DATA SUPPLIED ▸
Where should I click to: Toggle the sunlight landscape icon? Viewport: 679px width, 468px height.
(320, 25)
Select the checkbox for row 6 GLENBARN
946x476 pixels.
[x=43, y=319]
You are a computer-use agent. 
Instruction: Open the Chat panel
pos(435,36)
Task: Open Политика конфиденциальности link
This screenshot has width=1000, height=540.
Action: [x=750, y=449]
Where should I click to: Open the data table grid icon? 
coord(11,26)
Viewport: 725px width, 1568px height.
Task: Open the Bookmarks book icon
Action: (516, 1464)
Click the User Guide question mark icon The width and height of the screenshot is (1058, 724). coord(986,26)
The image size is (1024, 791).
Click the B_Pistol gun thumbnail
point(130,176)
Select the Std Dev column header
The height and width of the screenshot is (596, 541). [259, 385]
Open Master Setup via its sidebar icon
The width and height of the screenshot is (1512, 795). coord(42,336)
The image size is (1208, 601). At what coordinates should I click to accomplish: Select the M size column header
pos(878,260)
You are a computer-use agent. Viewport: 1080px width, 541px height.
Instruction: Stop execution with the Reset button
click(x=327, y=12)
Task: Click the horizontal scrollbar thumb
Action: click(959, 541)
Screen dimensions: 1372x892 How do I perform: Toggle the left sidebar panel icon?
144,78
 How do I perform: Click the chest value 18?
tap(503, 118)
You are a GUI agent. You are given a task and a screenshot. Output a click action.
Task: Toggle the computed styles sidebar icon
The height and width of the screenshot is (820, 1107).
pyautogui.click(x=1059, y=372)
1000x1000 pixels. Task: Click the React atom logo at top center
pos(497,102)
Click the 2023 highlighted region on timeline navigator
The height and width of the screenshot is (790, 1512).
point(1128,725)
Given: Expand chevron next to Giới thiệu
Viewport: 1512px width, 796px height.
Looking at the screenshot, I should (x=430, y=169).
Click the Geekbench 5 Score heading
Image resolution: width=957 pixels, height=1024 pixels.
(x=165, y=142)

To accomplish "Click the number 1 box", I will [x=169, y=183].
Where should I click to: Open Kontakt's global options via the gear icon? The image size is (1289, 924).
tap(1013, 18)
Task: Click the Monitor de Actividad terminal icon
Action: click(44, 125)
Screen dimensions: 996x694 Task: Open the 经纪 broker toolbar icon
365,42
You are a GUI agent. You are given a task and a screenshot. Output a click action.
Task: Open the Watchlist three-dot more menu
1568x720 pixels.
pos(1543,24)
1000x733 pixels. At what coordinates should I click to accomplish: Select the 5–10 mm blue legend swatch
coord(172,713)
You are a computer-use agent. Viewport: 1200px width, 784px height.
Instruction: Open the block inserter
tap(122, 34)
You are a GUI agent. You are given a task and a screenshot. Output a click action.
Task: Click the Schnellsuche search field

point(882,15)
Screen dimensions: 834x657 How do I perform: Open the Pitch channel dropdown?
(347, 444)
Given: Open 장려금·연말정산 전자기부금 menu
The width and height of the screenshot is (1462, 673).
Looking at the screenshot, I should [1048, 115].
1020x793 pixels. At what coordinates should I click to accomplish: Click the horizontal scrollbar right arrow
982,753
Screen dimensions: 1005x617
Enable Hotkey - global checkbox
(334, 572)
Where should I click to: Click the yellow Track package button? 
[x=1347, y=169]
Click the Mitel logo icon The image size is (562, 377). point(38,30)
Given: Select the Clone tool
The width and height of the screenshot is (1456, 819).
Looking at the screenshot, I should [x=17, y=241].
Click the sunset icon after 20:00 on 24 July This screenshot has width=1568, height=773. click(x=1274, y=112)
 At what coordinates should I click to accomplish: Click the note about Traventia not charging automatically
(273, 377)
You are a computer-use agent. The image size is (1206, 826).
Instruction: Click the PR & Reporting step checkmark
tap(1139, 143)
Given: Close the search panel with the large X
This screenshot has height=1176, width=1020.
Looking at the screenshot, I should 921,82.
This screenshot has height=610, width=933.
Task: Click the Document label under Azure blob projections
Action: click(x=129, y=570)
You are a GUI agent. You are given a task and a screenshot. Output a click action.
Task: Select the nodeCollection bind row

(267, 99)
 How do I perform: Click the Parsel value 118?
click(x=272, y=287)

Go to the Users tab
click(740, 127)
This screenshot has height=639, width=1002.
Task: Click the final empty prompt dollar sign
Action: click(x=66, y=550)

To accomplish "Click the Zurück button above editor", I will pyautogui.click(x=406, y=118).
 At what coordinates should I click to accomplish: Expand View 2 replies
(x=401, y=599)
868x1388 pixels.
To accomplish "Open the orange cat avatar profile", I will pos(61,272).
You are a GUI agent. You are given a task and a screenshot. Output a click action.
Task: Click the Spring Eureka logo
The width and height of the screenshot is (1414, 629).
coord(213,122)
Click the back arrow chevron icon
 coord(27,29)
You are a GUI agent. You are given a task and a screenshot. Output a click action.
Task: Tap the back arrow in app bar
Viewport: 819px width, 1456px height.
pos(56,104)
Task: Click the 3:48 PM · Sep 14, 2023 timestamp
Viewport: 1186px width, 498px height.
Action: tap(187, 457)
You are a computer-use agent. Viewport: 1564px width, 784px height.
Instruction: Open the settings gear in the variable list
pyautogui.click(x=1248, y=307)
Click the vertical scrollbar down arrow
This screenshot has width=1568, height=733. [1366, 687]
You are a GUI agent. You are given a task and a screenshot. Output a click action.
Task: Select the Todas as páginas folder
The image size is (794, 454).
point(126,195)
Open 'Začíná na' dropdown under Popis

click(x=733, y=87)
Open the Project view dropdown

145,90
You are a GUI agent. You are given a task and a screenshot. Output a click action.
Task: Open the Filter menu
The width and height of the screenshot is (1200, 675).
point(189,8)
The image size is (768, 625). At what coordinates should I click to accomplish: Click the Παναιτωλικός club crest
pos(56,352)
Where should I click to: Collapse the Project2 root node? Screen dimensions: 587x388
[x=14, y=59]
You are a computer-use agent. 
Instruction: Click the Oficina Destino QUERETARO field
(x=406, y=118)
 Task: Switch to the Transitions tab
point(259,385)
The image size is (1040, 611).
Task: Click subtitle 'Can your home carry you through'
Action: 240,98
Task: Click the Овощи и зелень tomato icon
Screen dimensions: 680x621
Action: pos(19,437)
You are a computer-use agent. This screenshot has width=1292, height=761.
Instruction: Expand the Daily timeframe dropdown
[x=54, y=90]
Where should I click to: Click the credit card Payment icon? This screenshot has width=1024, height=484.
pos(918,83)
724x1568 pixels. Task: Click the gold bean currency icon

EXERCISE REQUIREMENTS ▸ Every record, start to finish: reproduce it word for word.

EXERCISE OUTPUT ▸
Where should I click to: Toggle the sunlight landscape icon? Viewport: 679px width, 468px height.
(320, 25)
Select the checkbox for row 6 GLENBARN
946x476 pixels.
[x=43, y=319]
You are a computer-use agent. 
Instruction: Open the Chat panel
pos(435,36)
Task: Open Политика конфиденциальности link
This screenshot has width=1000, height=540.
Action: [x=750, y=449]
Where should I click to: Open the data table grid icon? 
coord(11,26)
Viewport: 725px width, 1568px height.
Task: Open the Bookmarks book icon
Action: (516, 1464)
Click the User Guide question mark icon The width and height of the screenshot is (1058, 724). coord(986,26)
The image size is (1024, 791).
Click the B_Pistol gun thumbnail
point(130,176)
Select the Std Dev column header
The height and width of the screenshot is (596, 541). [259, 385]
Open Master Setup via its sidebar icon
The width and height of the screenshot is (1512, 795). coord(42,336)
The image size is (1208, 601). At what coordinates should I click to accomplish: Select the M size column header
pos(878,260)
You are a computer-use agent. Viewport: 1080px width, 541px height.
Instruction: Stop execution with the Reset button
click(x=327, y=12)
Task: Click the horizontal scrollbar thumb
Action: click(959, 541)
Screen dimensions: 1372x892 How do I perform: Toggle the left sidebar panel icon?
144,78
 How do I perform: Click the chest value 18?
tap(503, 118)
You are a GUI agent. You are given a task and a screenshot. Output a click action.
Task: Toggle the computed styles sidebar icon
The height and width of the screenshot is (820, 1107).
pyautogui.click(x=1059, y=372)
1000x1000 pixels. Task: Click the React atom logo at top center
pos(497,102)
Click the 2023 highlighted region on timeline navigator
The height and width of the screenshot is (790, 1512).
point(1128,725)
Given: Expand chevron next to Giới thiệu
Viewport: 1512px width, 796px height.
Looking at the screenshot, I should (x=430, y=169).
Click the Geekbench 5 Score heading
Image resolution: width=957 pixels, height=1024 pixels.
(x=165, y=142)

To accomplish "Click the number 1 box", I will [x=169, y=183].
Where should I click to: Open Kontakt's global options via the gear icon? The image size is (1289, 924).
tap(1013, 18)
Task: Click the Monitor de Actividad terminal icon
Action: click(44, 125)
Screen dimensions: 996x694 Task: Open the 经纪 broker toolbar icon
365,42
You are a GUI agent. You are given a task and a screenshot. Output a click action.
Task: Open the Watchlist three-dot more menu
1568x720 pixels.
pos(1543,24)
1000x733 pixels. At what coordinates should I click to accomplish: Select the 5–10 mm blue legend swatch
coord(172,713)
You are a computer-use agent. Viewport: 1200px width, 784px height.
Instruction: Open the block inserter
tap(122, 34)
You are a GUI agent. You are given a task and a screenshot. Output a click action.
Task: Click the Schnellsuche search field

point(882,15)
Screen dimensions: 834x657 How do I perform: Open the Pitch channel dropdown?
(347, 444)
Given: Open 장려금·연말정산 전자기부금 menu
The width and height of the screenshot is (1462, 673).
Looking at the screenshot, I should [1048, 115].
1020x793 pixels. At what coordinates should I click to accomplish: Click the horizontal scrollbar right arrow
982,753
Screen dimensions: 1005x617
Enable Hotkey - global checkbox
(334, 572)
Where should I click to: Click the yellow Track package button? 
[x=1347, y=169]
Click the Mitel logo icon The image size is (562, 377). point(38,30)
Given: Select the Clone tool
The width and height of the screenshot is (1456, 819).
Looking at the screenshot, I should [x=17, y=241].
Click the sunset icon after 20:00 on 24 July This screenshot has width=1568, height=773. click(x=1274, y=112)
 At what coordinates should I click to accomplish: Click the note about Traventia not charging automatically
(273, 377)
You are a computer-use agent. The image size is (1206, 826).
Instruction: Click the PR & Reporting step checkmark
tap(1139, 143)
Given: Close the search panel with the large X
This screenshot has height=1176, width=1020.
Looking at the screenshot, I should 921,82.
This screenshot has height=610, width=933.
Task: Click the Document label under Azure blob projections
Action: click(x=129, y=570)
You are a GUI agent. You are given a task and a screenshot. Output a click action.
Task: Select the nodeCollection bind row

(267, 99)
 How do I perform: Click the Parsel value 118?
click(x=272, y=287)

Go to the Users tab
click(740, 127)
This screenshot has height=639, width=1002.
Task: Click the final empty prompt dollar sign
Action: click(x=66, y=550)

To accomplish "Click the Zurück button above editor", I will pyautogui.click(x=406, y=118).
 At what coordinates should I click to accomplish: Expand View 2 replies
(x=401, y=599)
868x1388 pixels.
To accomplish "Open the orange cat avatar profile", I will pos(61,272).
You are a GUI agent. You are given a task and a screenshot. Output a click action.
Task: Click the Spring Eureka logo
The width and height of the screenshot is (1414, 629).
coord(213,122)
Click the back arrow chevron icon
 coord(27,29)
You are a GUI agent. You are given a task and a screenshot. Output a click action.
Task: Tap the back arrow in app bar
Viewport: 819px width, 1456px height.
pos(56,104)
Task: Click the 3:48 PM · Sep 14, 2023 timestamp
Viewport: 1186px width, 498px height.
Action: tap(187, 457)
You are a computer-use agent. Viewport: 1564px width, 784px height.
Instruction: Open the settings gear in the variable list
pyautogui.click(x=1248, y=307)
Click the vertical scrollbar down arrow
This screenshot has width=1568, height=733. [1366, 687]
You are a GUI agent. You are given a task and a screenshot. Output a click action.
Task: Select the Todas as páginas folder
The image size is (794, 454).
point(126,195)
Open 'Začíná na' dropdown under Popis

click(x=733, y=87)
Open the Project view dropdown

145,90
You are a GUI agent. You are given a task and a screenshot. Output a click action.
Task: Open the Filter menu
The width and height of the screenshot is (1200, 675).
point(189,8)
The image size is (768, 625). At what coordinates should I click to accomplish: Click the Παναιτωλικός club crest
pos(56,352)
Where should I click to: Collapse the Project2 root node? Screen dimensions: 587x388
[x=14, y=59]
You are a computer-use agent. 
Instruction: Click the Oficina Destino QUERETARO field
(x=406, y=118)
 Task: Switch to the Transitions tab
point(259,385)
The image size is (1040, 611).
Task: Click subtitle 'Can your home carry you through'
Action: 240,98
Task: Click the Овощи и зелень tomato icon
Screen dimensions: 680x621
Action: pos(19,437)
You are a computer-use agent. This screenshot has width=1292, height=761.
Instruction: Expand the Daily timeframe dropdown
[x=54, y=90]
Where should I click to: Click the credit card Payment icon? This screenshot has width=1024, height=484.
pos(918,83)
724x1568 pixels. Task: Click the gold bean currency icon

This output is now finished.